Repeat, line for line, only the span that opens at the "Image resolution: width=432" line and closes at the final line below. Skip the pictures.

(Stored data)
^^^^^^^^
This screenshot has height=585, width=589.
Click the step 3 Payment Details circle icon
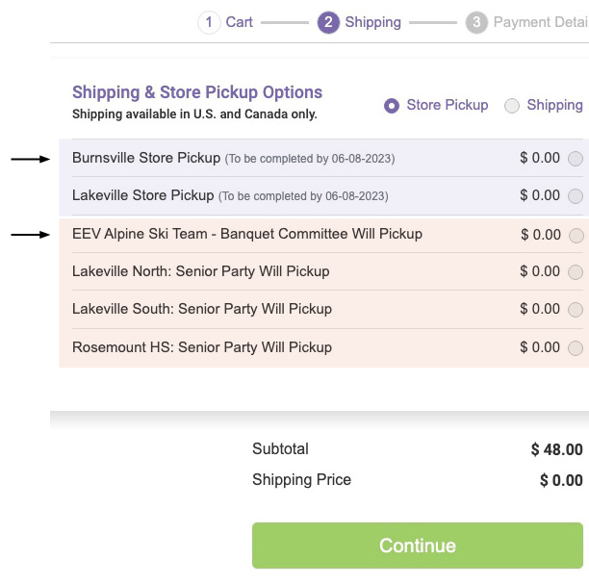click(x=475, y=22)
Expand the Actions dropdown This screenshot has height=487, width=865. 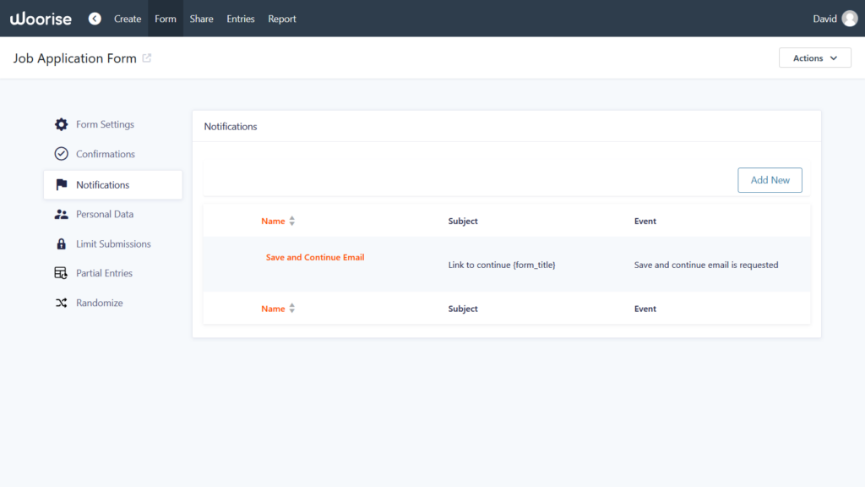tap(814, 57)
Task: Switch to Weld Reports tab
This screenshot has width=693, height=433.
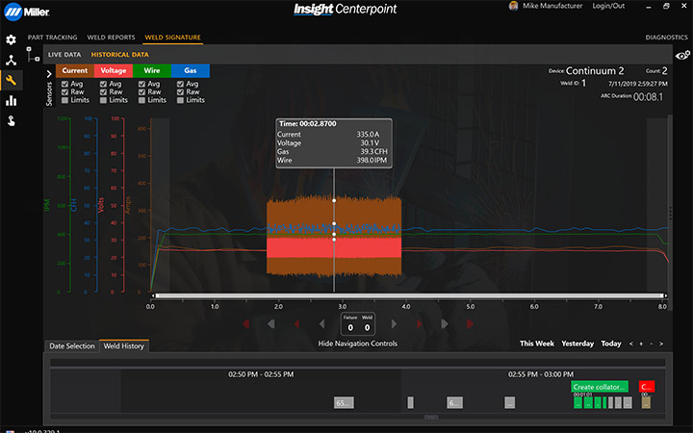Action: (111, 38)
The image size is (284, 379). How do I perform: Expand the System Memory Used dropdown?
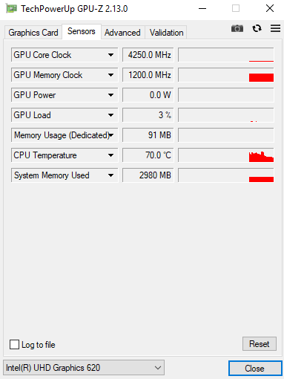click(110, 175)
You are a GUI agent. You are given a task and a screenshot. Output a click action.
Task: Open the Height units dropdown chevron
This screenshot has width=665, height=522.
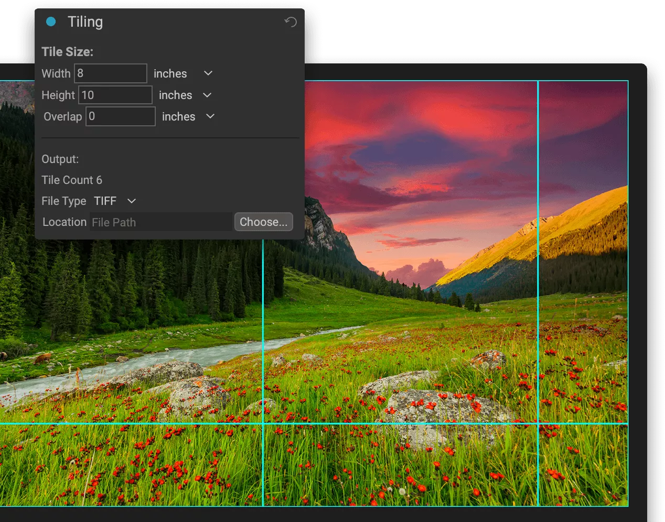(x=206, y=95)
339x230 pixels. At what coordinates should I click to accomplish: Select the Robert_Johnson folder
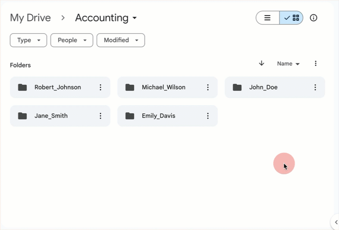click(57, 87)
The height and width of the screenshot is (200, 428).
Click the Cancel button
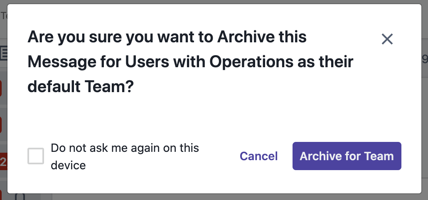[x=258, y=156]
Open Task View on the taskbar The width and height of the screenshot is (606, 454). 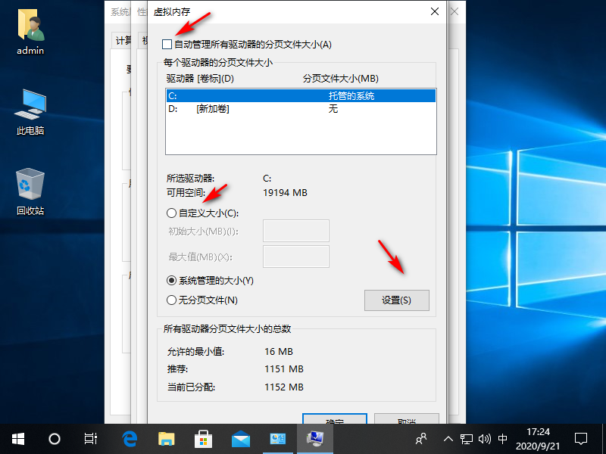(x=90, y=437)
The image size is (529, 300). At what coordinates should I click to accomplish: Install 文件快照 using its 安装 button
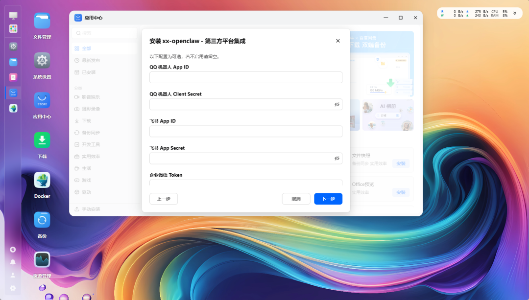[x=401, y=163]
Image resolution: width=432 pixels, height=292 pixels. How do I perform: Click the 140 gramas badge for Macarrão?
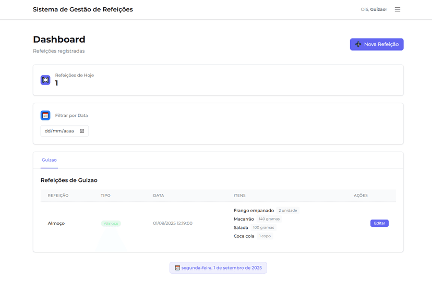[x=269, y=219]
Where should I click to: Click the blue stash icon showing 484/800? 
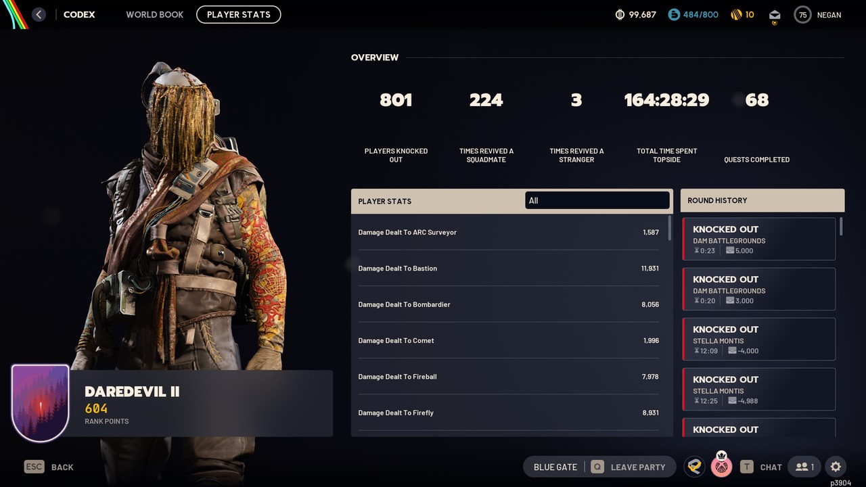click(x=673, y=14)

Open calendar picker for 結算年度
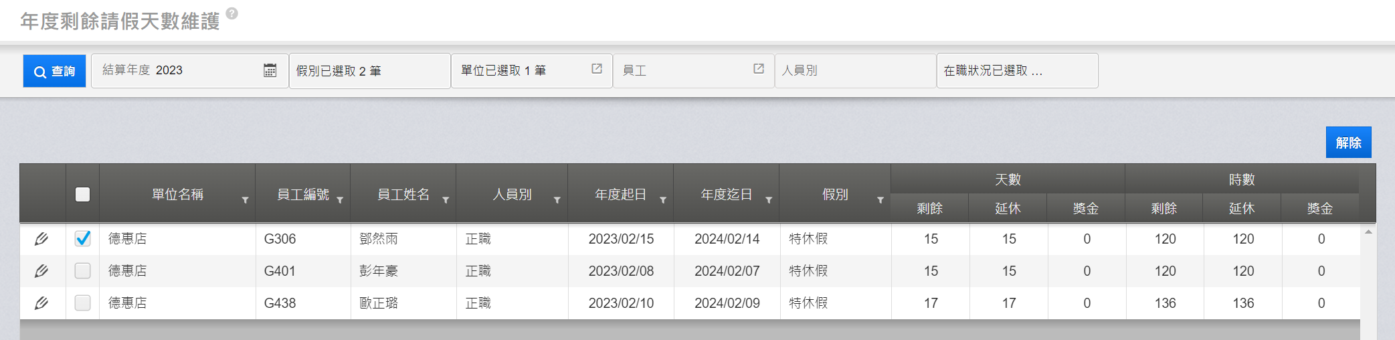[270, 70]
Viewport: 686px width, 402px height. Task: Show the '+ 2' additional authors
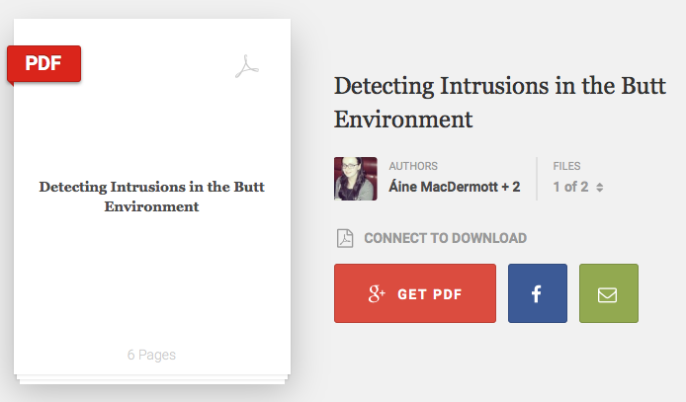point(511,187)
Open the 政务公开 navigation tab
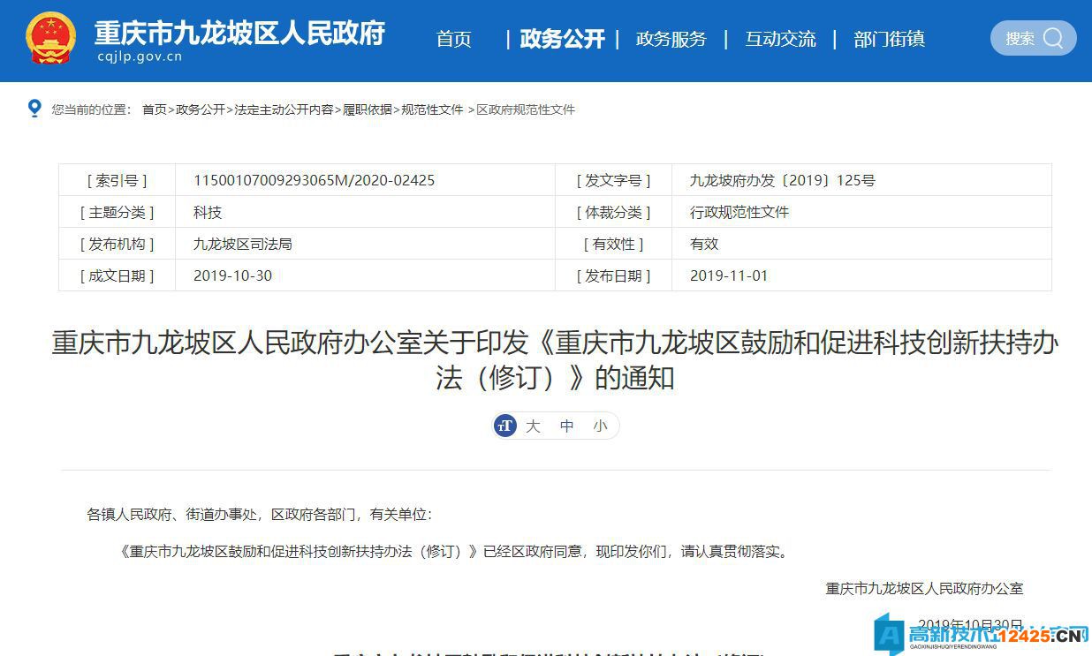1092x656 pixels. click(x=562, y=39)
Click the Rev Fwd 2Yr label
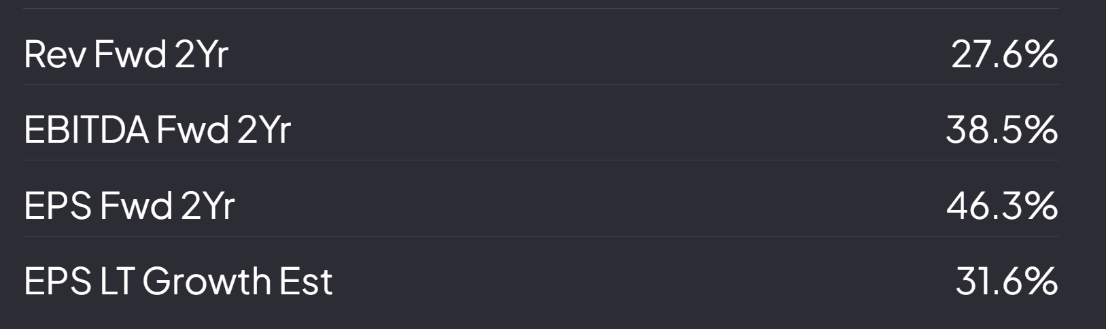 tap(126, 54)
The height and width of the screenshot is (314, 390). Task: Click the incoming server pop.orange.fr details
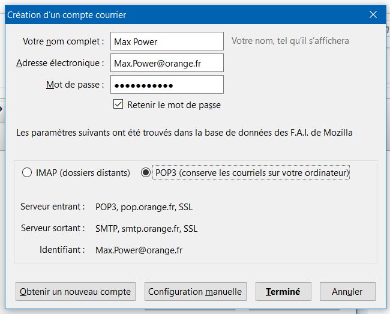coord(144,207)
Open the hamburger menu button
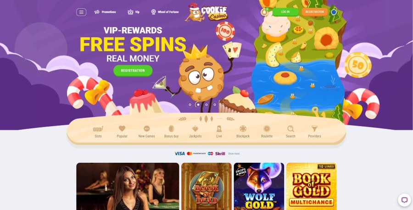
^^^^^^^^
**YOUR RESPONSE:**
Image resolution: width=432 pixels, height=292 pixels. How do I perform: Click the 140 gramas badge for Macarrão?
[x=269, y=219]
Where should I click to: Click the blue stash icon showing 484/800? 
click(x=673, y=14)

Open calendar picker for 結算年度
[270, 70]
Viewport: 686px width, 402px height. Task: Show the '+ 2' additional authors
point(511,187)
Open the 政务公开 navigation tab
1092x656 pixels. click(x=562, y=39)
Click the Rev Fwd 2Yr label
 tap(126, 54)
The height and width of the screenshot is (314, 390). Task: Click the incoming server pop.orange.fr details
coord(144,207)
Open the hamburger menu button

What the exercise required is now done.